La acentuación de la fuerza normativa de la Constitución

Paralelamente a la decadencia de la ley se percibe un proceso de crecimiento y acentuación de la fuerza normativa de la Constitución que es, podríamos decir, "desempolvada", rescatada de la vitrina de los adornos y utilizada, cada vez con mayor frecuencia y asiduidad, como norma general fuente y garantía de derechos, y dentro de éstos, de un particular tipo de derechos: los derechos fundamentales o derechos humanos, definidos por Hierro como

“... aquellas libertades, inmunidades, pretensiones y potestades que corresponden a todo ser humano como condición necesaria para realizarse como sujeto moral y cuya satisfacción es condición necesaria y suficiente para justificar la existencia, el origen y el contenido de un sistema jurídico”[3].
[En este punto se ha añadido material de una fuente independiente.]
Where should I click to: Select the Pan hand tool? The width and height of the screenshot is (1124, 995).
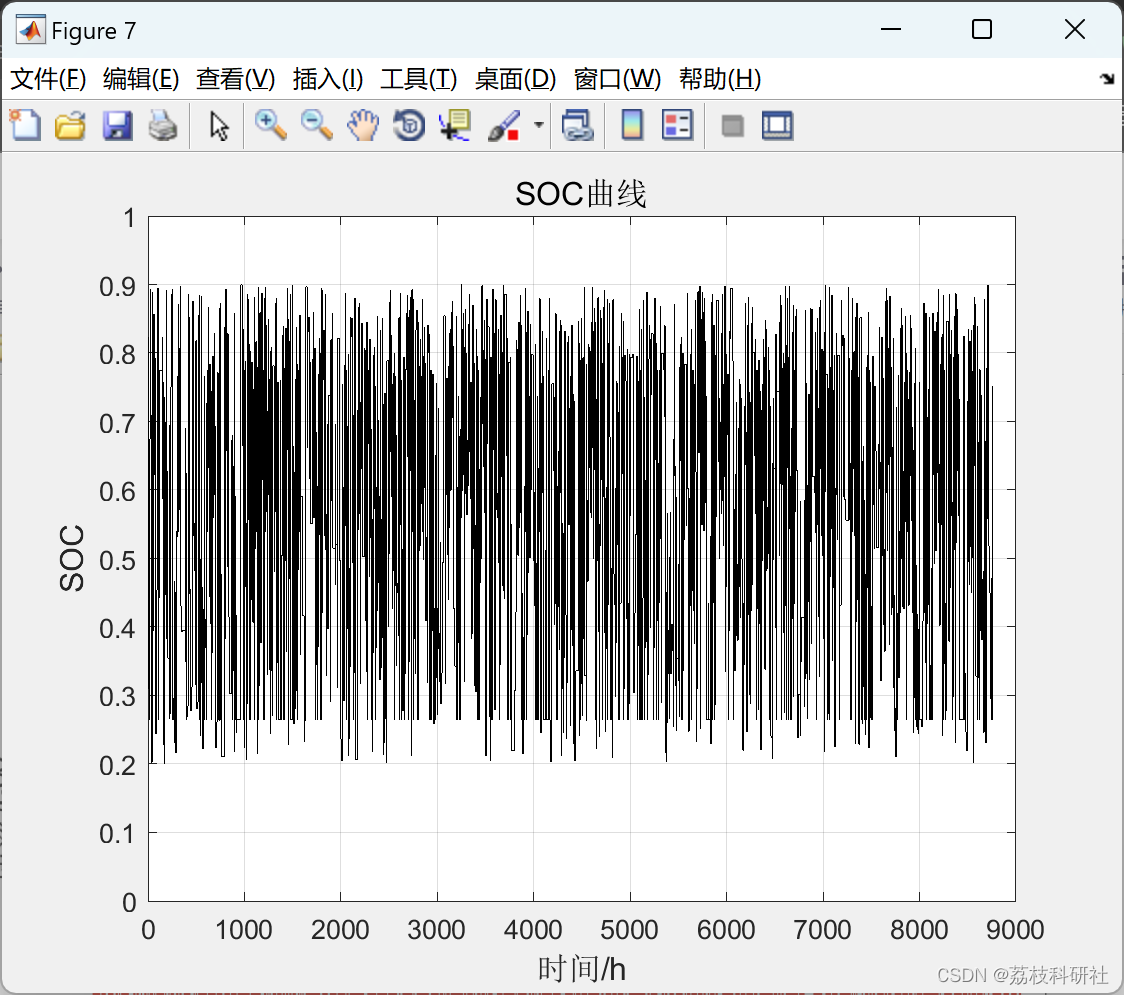click(x=363, y=125)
El nacimiento del proceso antes descripto puede situarse en el año 1803, cuando la Suprema Corte Norteamericana dictó sentencia en los autos "Marbury vs. Madison", donde estableció que la Constitución era una norma que, de forma efectiva, limitaba las competencias normativas del Congreso, permitiendo a cualquier órgano jurisdiccional (en nuestro sistema de control difuso de constitucionalidad) la inaplicación de una ley que estime contraria a la Constitución.

Dice Fernández Valle que

“...el control de constitucionalidad en la Argentina es judicial porque los mismos jueces se lo confirieron. En ausencia de una referencia explícita en la Constitución, los magistrados de los célebres casos ´Sojo´ y ´Municipalidad de la Capital v. Elortondo´ se adjudicaron este poder, emulando lo decidido por la Corte Norteamericana en ´Marbury v. Madison´”[4].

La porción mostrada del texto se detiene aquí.